Les nageuses artistiques Jacqueline Simoneau (à droite) et Claudia Holzner aux Jeux olympiques de Tokyo, en 2021

L’analyse

Parce qu’il restait encore de minces espaces dans son agenda, Simoneau a accepté dans les derniers mois d’être analyste pour les compétitions internationales de natation artistique.

Engagée par World Aquatics, anciennement la Fédération internationale de natation (FINA), elle a enfilé le casque d’écoute pour camper le rôle d’analyste lors des Mondiaux de 2022 et de la Coupe du monde de 2023.

Avec ce poste, elle a pu découvrir son sport sous un autre angle. Et la nageuse qu’elle est redevenue pourra en tirer profit, croit-elle.

À la télé, on voit l’effet d’ensemble.
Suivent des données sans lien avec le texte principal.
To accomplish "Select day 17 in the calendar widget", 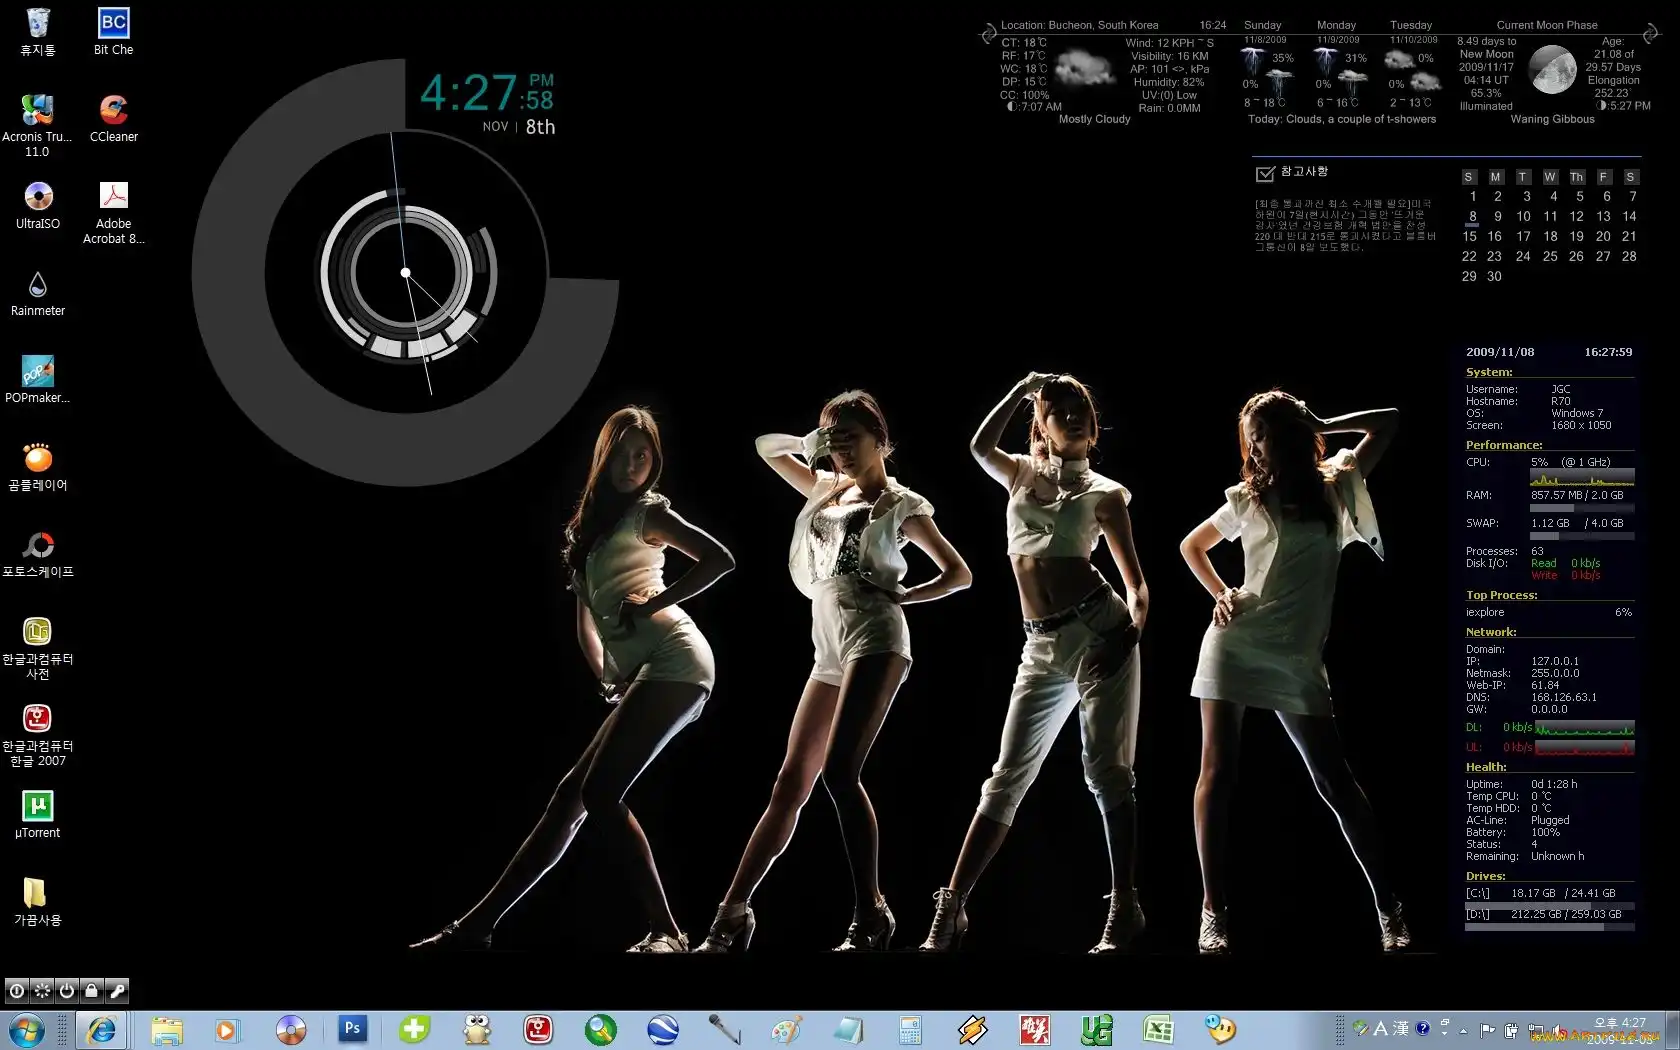I will (x=1523, y=237).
Donc ça donne une perspective différente et en prévision de Paris, ça va donner une approche différente.

Jacqueline Simoneau

Son objectif était également de vulgariser toutes les complexités de son sport. Elle se voit même répéter l’expérience si un diffuseur requiert ses services. « Cent pour cent, oui. Pas à temps plein, mais je me verrais faire ça. Je sauterais sur cette occasion. »

À 27 ans, Jacqueline Simoneau devient-elle ce qu’elle a voulu ? « Entièrement. Je ne pourrais pas demander mieux. »

D’ici quelques années, elle veut pouvoir regarder derrière avec le sentiment du devoir accompli. Elle désire, entre autres choses, gagner une médaille olympique, fonder une famille et devenir médecin sans frontières.

Mais le temps lui glissera-t-il entre les doigts comme l’eau lorsqu’elle émerge des profondeurs après cinq minutes sans avoir poussé le moindre souffle ?

« On y va un jour à la fois. »

Et aujourd’hui, c’est son anniversaire. Elle soufflera ses bougies en faisant des vœux qu’elle sait réalisables. Parce qu’elle est déjà en train de les exaucer.